The movies are slated to be all original scripts...

(sounds of shotgun cartridges being loaded into shotgun)

...with a lot of money attached to them; Spielberg is slated to direct the first, Peter Jackson the second, and as-yet-to-be-determined hot young director to helm the third...

(click-CLACK!)

and they will all be motion-captured CGI films. Hooray!

(BLAM!)

Sunday, January 06, 2008

Your Monster Is Leaking



The above is the debatable leaked concept art of the main antagonist monster in the new film Cloverfield, to be released in about 2 weeks. Filmed in the faux-verite style so popular with the kids in recent years, there's been internet chatter back and forth about whether this is just fan art, a ruse created to throw off the fanboys, or the actual good stuff, but regardless, I like the illo a lot. Look out! Walking whale!

Now, all we have to wait for is to see whether is actually going to be a cool movie that will live up to the hype, or yet another in a series of disappointing movies that could never replicate the excitement generated by their art direction and pricey ad campaigns. It may be that my advanced age of almost 30 has made a cynic out of me, but I ain't holding my breath.

*UPDATE!*
Turns out it's not real, just some guy's stab at it. I still like the drawing, though.

Tuesday, August 28, 2007

Worst. Movie. Ever.



Back sometime in 1987 or 1988, a tattered manila folder with KFC stains on it made it's way from DC out to glamourous Burbank, CA, onto the desk of some producer at Warner Brothers. On it was scrawled in child-like script 'Batman: The Movie". A worse thing has never happened to the film or comic world since. Well. Maybe this or this. But that's it.

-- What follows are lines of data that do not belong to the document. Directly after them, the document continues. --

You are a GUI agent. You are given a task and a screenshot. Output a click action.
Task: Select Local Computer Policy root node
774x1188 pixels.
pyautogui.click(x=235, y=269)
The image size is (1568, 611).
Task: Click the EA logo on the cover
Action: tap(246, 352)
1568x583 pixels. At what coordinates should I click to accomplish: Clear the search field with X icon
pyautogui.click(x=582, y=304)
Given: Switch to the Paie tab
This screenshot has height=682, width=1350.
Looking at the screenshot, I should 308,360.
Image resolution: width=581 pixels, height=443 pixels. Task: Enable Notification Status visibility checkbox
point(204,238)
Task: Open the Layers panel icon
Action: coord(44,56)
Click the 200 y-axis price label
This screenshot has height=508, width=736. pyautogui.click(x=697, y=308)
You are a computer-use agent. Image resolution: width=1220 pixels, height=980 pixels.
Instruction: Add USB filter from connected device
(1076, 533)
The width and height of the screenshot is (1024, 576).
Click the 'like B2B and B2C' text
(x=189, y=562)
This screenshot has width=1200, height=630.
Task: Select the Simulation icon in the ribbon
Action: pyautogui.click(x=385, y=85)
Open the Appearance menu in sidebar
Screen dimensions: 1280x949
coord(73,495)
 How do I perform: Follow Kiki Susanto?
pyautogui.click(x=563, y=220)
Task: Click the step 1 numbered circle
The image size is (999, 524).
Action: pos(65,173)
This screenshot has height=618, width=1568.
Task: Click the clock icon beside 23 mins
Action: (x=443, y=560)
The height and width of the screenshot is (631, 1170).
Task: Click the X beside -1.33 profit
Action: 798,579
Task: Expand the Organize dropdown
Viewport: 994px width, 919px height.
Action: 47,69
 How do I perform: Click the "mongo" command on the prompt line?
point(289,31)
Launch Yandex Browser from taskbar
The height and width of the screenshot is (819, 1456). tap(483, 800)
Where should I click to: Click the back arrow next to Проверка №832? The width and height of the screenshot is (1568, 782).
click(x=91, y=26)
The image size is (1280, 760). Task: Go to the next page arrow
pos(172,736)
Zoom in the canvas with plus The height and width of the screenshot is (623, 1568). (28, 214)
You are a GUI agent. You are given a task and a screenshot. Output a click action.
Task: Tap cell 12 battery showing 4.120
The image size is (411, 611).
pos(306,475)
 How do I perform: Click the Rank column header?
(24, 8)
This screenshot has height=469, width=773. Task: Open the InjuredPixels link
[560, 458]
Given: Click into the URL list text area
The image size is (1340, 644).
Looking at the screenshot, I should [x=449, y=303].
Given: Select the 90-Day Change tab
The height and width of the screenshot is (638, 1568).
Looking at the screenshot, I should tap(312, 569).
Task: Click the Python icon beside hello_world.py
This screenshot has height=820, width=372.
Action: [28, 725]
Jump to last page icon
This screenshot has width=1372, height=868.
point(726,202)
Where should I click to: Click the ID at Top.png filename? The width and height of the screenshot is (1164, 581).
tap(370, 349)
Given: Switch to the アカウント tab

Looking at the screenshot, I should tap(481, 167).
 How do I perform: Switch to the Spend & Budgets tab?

As someone who is himself in the midst of collaborating on a pitch book based around a comic, I recognize immediately my position is untenable, but a man's gotta eat, and the reality is that comic book movies are big bucks these days. And I mean big bucks. And if you lump fantasy and sci-fi movies in there, you've just about got the big money market cornered.

The rise of the comic movie dovetailed nicely with the rise of CGI: if you ever seen the old Spider-man TV show and it's subsequent effects, you see why previously super hero media felt a little limp. There's only so many times you can run the film backwards before the kids catch on. Suddenly, fireballs and monsters looked really really cool. And everyone knows cool = moola.

The problem is that comics and movies operate in two completely different visual languages.

I won't bore you with some real pencil neck talk, but to be brief: no matter how fresh the effects are, comics always worked on the imagination in ways that made the reader complicit in the action of the comic book. Comics books are an active medium. Movies are passive: you just sit there and receive the cues. So whenever I see a movie translated from a comic book of fantasy novel, no matter how great it looks, a little piece of me dies because it's like watching everyone's imaginations stuffed into the same little box. Anyone that thought juggernaut's charges looked like anything but this, tough luck. That's the way it is now.

Without further ado, this amazing list of the Pulp Secret's Top Ten Worst Comic Book Movies. They're all incredibly crappy, and there's few I have to rush out and rent. It takes a lot to make an even crappier looking Fantastic Four movie. Prost!